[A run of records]
□ □ □ □ □ □ □
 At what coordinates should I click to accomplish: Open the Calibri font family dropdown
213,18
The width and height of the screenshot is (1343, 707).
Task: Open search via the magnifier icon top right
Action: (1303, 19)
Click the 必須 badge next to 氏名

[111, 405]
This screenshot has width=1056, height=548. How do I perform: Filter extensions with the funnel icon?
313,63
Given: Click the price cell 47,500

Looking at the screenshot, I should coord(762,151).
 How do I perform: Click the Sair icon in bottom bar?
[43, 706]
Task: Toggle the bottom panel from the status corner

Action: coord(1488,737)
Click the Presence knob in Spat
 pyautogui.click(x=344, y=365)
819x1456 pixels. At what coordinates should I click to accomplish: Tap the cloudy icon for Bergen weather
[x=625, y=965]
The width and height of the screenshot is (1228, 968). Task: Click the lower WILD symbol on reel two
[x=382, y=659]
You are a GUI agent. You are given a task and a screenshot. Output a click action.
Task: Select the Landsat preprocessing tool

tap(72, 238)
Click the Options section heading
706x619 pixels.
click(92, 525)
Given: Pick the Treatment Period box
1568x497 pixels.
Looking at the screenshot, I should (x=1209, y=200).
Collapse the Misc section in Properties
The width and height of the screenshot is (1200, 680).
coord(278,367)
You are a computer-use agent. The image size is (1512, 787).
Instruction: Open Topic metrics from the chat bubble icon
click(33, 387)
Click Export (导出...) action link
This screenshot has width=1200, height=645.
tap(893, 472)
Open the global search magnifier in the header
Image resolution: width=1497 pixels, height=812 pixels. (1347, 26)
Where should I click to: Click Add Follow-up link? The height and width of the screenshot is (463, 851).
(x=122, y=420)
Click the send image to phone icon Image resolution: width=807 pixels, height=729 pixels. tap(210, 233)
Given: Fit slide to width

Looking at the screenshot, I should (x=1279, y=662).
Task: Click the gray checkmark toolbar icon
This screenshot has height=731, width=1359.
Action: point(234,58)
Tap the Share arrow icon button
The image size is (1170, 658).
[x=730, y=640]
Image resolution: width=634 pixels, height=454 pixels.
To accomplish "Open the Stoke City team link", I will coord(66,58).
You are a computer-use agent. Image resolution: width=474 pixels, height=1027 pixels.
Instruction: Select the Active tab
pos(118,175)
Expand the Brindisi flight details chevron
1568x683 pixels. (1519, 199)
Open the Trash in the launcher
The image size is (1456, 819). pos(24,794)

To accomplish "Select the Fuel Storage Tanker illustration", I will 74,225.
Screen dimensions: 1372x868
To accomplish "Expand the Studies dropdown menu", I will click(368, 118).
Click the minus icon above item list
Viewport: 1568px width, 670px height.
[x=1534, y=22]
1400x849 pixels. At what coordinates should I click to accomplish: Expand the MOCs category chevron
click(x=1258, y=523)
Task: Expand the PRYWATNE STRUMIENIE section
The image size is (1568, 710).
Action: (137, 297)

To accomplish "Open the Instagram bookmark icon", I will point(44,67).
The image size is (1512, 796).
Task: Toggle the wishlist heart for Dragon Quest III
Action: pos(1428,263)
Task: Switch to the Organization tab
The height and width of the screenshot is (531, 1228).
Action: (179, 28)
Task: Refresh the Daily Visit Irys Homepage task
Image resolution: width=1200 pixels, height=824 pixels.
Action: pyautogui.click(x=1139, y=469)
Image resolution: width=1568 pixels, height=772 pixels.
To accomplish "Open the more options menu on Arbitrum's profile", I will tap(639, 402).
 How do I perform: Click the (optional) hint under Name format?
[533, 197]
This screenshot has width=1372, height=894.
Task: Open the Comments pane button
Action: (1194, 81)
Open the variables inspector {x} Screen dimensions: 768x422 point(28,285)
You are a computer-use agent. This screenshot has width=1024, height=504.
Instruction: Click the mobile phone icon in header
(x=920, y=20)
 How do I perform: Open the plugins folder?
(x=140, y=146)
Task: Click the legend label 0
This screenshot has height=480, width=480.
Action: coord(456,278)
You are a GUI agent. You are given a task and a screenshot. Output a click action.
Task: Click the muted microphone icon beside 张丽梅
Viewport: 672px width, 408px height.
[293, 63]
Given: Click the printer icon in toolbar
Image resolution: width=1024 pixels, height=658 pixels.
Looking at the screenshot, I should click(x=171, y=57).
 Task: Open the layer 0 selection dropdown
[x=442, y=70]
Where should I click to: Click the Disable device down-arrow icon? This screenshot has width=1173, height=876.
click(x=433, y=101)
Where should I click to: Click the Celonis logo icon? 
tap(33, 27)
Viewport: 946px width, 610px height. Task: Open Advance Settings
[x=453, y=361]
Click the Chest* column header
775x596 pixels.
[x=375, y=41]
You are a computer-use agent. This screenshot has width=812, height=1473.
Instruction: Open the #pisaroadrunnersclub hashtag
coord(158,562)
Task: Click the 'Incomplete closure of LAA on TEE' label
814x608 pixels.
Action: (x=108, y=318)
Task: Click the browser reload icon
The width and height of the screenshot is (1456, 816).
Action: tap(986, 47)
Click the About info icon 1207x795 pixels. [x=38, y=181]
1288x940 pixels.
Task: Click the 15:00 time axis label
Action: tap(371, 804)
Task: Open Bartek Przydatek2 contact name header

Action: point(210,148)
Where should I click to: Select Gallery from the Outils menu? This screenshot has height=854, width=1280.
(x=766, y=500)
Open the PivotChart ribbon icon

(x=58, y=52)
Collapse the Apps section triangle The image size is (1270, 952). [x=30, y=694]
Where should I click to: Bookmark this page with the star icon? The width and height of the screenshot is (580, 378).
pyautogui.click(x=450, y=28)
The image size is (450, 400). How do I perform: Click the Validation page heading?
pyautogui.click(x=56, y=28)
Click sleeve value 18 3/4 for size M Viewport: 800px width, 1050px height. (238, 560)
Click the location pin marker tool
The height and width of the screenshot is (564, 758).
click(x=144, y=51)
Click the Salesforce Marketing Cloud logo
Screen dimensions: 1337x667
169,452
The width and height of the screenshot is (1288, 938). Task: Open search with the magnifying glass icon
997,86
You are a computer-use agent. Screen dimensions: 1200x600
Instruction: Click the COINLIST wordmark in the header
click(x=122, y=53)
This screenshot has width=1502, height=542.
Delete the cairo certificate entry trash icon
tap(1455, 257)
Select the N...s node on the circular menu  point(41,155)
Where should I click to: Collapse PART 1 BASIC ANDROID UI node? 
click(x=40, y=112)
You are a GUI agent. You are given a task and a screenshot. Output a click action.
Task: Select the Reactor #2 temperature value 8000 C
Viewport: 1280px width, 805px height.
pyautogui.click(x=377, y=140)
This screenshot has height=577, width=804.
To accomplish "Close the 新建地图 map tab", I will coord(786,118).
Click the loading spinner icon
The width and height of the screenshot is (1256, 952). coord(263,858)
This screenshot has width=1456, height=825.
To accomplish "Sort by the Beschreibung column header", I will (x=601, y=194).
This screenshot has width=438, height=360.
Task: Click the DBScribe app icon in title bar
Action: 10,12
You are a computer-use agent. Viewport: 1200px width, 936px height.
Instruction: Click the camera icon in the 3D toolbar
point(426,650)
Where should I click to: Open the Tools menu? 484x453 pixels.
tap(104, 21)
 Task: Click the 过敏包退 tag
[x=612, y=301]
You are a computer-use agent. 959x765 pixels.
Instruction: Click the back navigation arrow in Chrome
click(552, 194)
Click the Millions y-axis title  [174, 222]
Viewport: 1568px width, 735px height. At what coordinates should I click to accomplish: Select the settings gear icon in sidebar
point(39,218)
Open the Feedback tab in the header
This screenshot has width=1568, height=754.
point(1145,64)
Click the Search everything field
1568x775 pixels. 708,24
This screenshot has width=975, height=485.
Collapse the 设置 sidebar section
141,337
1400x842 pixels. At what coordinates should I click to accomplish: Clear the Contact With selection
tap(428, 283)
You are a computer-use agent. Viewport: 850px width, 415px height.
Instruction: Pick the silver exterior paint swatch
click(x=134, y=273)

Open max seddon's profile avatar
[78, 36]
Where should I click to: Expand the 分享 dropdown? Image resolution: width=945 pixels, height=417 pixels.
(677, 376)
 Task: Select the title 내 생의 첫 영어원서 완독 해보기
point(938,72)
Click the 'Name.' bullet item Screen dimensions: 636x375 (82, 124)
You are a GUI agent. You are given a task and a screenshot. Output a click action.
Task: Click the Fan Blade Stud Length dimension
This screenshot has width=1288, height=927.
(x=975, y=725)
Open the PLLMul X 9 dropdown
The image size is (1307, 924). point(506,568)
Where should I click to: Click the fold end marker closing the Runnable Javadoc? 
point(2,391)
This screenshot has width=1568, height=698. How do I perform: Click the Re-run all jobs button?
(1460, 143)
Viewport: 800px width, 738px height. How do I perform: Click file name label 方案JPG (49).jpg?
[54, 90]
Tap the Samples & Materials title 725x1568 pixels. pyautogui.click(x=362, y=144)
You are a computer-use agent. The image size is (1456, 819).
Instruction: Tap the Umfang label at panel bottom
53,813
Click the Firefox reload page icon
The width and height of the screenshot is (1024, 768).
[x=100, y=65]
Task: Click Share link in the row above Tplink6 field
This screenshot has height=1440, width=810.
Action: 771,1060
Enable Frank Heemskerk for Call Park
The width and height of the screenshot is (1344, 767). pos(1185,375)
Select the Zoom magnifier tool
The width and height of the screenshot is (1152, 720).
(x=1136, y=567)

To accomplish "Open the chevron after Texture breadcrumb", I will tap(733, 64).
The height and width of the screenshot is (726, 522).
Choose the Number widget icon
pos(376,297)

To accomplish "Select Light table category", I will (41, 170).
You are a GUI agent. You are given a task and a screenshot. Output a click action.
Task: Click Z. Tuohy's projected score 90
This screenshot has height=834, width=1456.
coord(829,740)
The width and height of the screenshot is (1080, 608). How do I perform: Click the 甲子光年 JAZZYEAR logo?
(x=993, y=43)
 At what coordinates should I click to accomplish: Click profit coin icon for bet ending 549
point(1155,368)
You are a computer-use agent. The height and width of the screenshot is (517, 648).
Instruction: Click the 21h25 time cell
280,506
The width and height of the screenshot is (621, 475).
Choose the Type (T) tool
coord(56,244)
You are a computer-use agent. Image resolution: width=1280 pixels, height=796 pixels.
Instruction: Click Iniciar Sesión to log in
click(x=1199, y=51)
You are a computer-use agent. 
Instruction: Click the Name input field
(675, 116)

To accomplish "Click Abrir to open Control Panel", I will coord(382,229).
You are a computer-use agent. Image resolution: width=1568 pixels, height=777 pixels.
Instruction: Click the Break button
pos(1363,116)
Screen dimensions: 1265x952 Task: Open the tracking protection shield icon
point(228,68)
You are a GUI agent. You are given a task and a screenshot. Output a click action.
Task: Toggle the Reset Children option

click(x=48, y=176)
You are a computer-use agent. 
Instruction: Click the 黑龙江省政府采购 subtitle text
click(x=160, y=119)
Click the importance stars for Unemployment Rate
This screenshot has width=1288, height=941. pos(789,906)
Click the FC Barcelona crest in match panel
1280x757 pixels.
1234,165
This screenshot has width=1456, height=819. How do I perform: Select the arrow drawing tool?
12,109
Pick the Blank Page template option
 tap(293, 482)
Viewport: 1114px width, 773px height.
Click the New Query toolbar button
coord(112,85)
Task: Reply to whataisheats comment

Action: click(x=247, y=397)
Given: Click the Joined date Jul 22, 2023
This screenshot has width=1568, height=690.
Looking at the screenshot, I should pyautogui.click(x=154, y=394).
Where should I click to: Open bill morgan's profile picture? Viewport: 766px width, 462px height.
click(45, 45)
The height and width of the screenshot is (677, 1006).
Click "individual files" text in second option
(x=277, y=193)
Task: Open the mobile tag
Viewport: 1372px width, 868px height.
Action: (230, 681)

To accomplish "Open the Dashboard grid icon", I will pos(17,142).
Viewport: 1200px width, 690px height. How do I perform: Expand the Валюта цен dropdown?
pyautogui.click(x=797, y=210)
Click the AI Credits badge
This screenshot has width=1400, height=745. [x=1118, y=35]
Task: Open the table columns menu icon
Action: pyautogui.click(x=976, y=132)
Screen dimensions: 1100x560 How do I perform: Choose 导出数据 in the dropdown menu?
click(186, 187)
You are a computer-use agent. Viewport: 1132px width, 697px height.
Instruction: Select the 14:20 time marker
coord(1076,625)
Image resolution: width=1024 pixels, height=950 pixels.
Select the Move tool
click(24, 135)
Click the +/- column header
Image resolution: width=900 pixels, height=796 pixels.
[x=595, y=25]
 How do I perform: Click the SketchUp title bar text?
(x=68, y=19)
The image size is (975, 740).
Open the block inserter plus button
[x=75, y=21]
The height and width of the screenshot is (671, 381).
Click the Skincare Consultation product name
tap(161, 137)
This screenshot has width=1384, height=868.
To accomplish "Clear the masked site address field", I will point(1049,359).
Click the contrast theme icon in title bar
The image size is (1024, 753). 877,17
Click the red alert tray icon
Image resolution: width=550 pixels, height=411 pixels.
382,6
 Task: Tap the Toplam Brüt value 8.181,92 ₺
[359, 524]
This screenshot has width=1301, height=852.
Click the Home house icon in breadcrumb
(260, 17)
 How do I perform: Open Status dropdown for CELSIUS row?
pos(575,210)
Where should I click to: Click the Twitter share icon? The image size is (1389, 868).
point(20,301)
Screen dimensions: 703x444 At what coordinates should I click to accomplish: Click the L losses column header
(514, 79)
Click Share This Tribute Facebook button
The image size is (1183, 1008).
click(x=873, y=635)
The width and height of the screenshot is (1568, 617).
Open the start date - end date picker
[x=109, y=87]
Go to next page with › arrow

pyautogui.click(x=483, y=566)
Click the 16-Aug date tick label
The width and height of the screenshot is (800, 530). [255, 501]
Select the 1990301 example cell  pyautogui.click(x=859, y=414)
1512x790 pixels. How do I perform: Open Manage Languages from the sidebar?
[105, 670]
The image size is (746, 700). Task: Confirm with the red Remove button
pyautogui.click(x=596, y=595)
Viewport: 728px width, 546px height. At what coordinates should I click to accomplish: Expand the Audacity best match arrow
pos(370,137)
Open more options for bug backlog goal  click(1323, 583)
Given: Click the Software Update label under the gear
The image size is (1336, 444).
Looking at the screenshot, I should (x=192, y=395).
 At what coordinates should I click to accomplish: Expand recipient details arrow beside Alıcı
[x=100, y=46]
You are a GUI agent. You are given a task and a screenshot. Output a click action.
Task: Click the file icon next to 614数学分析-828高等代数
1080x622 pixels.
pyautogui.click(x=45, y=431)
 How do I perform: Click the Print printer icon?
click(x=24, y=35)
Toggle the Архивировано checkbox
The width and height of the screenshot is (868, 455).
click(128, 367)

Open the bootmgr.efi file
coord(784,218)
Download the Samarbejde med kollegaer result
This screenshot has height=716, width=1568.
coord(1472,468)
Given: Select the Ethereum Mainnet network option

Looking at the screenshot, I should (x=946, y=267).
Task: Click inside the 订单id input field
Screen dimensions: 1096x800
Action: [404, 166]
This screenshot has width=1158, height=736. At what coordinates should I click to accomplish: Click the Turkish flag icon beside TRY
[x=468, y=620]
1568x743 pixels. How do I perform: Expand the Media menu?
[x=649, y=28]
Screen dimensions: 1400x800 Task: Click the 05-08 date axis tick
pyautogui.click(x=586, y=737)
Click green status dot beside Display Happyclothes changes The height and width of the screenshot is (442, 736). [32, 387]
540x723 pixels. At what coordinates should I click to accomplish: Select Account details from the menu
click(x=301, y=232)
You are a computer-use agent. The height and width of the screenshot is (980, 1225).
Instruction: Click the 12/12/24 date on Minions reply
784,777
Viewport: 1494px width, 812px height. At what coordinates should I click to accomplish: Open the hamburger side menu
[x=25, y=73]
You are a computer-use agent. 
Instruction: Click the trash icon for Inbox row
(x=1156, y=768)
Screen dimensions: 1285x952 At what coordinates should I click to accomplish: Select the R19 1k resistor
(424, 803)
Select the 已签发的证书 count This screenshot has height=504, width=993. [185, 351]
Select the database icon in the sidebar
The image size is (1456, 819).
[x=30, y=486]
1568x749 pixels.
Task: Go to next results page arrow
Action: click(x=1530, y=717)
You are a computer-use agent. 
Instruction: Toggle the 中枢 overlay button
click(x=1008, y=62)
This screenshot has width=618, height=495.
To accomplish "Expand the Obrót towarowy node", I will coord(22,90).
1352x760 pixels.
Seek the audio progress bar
□ □ □ □ □ □ □
### Job
Retype the lines from the one containing "The width and height of the screenshot is (1288, 938)." through the one containing "click(x=40, y=112)", both included, without any change.

### The output
The width and height of the screenshot is (1288, 938). Task: Open search with the magnifying glass icon
997,86
You are a computer-use agent. Screen dimensions: 1200x600
Instruction: Click the COINLIST wordmark in the header
click(x=122, y=53)
This screenshot has width=1502, height=542.
Delete the cairo certificate entry trash icon
tap(1455, 257)
Select the N...s node on the circular menu  point(41,155)
Where should I click to: Collapse PART 1 BASIC ANDROID UI node? 
click(x=40, y=112)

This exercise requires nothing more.